What is apparent, however, is a change mixed with trepidation, and American directors are both alternately exhilarated and unnerved by being caught in the middle. Being on the cutting edge is risky business.

McAnuff, who will be directing at Moscow’s Sovremennik Theater in October, is already having his share of frustration. Most of his U.S. colleagues are being asked to direct American classics, but McAnuff bucked the trend by proposing the controversial “A Walk in the Woods,” Lee Blessing’s play about nuclear arms negotiations that McAnuff just brought to Broadway.

The proposal was turned down.

McAnuff believes the objection to “A Walk in the Woods” may be due to Soviet sensitivity about the event upon which the play is based--the independent agreement on arms control reached by a Soviet and an American negotiator, and later rejected by both governments.

“I don’t think the Soviet Union has ever really acknowledged that the walk in the woods ever really happened,” he said.

In Moscow, Lamos found that some confrontation was inevitable in the process of exploring the differences between the two nations. One difference that works in favor of the state-supported Soviet theater is that money, manpower and time aren’t the production killers they are in the U.S.

Lamos, for example, has been able to stage a crowd scene in “Desire” that the Hartford Stage Company had to cut because they couldn’t afford the actors’ salaries.

Advertisement

On the other hand, Lamos also had to deal with Soviet resistance to the themes inherent in “Desire Under the Elms.” In the original Soviet version, one of the central characters was portrayed as a villain simply for wanting land. Lamos revived the American slant of the character for his production.

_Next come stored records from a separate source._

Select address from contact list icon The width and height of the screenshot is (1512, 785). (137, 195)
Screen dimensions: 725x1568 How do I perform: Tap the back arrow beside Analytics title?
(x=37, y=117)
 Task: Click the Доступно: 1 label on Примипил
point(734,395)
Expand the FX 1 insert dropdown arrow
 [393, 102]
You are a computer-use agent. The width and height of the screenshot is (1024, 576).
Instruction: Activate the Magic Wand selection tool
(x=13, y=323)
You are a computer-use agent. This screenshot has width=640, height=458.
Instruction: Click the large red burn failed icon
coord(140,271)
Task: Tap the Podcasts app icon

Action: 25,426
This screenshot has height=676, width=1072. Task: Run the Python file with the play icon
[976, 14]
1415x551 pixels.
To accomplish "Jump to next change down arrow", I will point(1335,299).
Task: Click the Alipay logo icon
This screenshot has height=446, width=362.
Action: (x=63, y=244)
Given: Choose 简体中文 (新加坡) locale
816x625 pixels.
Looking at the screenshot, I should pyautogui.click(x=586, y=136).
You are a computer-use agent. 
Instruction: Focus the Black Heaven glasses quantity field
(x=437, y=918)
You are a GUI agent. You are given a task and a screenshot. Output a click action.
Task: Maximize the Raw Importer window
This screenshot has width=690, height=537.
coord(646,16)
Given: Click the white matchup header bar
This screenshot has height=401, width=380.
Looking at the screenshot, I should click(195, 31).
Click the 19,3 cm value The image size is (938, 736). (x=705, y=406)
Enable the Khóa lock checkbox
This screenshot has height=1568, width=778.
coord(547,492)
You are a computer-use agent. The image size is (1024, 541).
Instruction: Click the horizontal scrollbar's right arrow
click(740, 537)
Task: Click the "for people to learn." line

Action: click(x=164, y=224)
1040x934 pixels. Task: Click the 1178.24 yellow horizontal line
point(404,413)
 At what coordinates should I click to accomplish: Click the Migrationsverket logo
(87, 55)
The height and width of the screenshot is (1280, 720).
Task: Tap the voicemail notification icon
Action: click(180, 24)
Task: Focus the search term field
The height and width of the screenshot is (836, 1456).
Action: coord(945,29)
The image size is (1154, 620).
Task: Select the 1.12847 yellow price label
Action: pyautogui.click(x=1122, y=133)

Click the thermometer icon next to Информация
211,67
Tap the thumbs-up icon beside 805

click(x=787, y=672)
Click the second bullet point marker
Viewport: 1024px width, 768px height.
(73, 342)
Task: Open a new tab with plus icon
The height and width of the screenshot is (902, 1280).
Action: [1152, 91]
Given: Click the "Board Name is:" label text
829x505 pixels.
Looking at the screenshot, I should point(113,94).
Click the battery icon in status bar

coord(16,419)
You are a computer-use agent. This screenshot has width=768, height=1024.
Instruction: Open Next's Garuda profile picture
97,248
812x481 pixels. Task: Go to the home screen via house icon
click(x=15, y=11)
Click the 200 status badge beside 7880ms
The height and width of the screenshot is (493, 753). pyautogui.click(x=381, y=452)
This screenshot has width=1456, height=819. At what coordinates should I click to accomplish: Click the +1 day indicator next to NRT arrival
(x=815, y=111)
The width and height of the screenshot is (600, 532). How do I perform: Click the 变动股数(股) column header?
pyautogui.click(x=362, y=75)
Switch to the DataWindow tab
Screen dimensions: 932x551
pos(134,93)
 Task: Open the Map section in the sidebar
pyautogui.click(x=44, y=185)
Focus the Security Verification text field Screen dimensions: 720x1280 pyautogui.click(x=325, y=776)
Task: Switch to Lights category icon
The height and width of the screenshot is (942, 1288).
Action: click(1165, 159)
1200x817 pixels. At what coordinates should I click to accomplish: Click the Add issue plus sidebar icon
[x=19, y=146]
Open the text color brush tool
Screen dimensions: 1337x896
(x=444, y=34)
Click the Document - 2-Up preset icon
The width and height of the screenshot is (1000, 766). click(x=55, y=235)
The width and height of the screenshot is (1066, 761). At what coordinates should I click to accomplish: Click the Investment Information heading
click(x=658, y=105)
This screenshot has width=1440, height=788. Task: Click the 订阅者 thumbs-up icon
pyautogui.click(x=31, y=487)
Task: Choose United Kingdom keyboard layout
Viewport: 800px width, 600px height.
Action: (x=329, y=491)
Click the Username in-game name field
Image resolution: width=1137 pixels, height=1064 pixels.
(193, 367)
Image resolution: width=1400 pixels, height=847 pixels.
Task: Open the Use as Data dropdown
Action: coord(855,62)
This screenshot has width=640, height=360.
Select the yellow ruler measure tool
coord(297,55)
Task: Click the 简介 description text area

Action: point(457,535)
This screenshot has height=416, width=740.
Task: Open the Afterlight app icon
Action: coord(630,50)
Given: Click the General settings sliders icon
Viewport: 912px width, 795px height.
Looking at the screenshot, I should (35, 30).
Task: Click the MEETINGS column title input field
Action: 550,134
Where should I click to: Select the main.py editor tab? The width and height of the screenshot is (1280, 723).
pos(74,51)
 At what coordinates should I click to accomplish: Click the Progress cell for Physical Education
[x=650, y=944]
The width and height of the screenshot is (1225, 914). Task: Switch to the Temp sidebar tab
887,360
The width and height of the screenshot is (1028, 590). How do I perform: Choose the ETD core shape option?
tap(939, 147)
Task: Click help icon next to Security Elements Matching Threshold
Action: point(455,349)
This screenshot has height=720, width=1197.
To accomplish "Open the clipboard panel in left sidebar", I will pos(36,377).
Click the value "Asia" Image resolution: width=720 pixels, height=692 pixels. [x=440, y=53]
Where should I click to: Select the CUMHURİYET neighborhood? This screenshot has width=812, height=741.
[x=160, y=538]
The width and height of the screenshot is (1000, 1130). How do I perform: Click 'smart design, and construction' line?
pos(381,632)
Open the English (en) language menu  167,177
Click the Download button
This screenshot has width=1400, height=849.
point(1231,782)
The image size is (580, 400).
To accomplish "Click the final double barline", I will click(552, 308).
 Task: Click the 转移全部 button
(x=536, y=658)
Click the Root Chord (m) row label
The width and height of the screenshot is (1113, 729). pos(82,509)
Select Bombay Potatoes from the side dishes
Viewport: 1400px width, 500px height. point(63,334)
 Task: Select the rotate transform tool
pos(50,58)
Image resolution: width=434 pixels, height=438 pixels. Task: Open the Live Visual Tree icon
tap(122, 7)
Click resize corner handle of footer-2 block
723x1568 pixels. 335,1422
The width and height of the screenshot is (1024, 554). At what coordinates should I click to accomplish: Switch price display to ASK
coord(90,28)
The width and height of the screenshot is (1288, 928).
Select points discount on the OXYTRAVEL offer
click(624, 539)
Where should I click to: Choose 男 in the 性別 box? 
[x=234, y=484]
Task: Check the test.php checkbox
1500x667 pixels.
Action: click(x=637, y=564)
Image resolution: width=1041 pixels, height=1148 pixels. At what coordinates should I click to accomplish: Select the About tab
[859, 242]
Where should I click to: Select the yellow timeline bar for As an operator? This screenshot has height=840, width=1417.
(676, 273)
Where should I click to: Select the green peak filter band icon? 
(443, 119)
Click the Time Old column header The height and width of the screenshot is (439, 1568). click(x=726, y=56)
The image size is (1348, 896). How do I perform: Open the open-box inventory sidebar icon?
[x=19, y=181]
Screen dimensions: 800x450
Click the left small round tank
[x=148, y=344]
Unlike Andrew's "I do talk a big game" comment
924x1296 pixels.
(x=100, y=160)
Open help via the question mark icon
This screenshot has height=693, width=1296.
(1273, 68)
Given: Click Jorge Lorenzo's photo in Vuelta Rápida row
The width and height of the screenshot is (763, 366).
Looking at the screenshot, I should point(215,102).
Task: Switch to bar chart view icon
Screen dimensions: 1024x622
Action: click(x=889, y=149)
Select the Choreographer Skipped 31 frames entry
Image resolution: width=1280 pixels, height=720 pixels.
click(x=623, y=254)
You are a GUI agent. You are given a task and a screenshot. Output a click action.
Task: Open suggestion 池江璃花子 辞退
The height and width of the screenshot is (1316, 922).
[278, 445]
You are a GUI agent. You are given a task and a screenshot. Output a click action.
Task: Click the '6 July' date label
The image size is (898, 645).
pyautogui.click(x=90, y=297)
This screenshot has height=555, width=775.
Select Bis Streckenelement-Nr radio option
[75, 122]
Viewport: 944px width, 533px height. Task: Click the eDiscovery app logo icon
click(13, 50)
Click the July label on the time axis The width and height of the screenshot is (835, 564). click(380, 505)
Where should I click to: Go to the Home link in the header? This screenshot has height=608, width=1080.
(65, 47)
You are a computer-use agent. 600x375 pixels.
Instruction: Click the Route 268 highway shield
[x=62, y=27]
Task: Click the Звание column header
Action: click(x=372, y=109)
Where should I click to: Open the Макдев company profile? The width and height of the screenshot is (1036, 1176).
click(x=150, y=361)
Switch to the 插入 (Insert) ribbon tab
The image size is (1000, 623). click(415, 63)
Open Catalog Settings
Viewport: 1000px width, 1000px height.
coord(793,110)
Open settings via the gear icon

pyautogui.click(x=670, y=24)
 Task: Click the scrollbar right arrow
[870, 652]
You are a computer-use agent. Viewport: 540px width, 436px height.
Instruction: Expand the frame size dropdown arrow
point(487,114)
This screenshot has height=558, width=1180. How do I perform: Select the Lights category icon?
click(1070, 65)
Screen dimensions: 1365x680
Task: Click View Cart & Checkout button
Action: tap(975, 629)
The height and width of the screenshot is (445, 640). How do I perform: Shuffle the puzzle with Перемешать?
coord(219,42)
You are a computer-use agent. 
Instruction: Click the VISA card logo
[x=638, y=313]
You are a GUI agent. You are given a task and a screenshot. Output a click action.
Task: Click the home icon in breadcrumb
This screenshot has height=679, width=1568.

Lamos lost his battle to keep “passion” in the title, but he did infuse it in the play itself. In the scene where Eben is seduced by his stepmother, Lamos successfully defended a brief moment of nudity.

That in itself was not unique. But watching what Lamos pulled out of his Soviet actors was. Each time he stopped the rehearsal in the elegant 870-seat venue to give instructions, through a translator, one sensed the sudden crackle of electricity in a world lit by candles.

When Lamos’ play opened last Wednesday, some audience members told Reuters that they objected to the crudeness of the his translation, but the overall response in the packed theater was polite applause for the actors and a standing ovation for the director.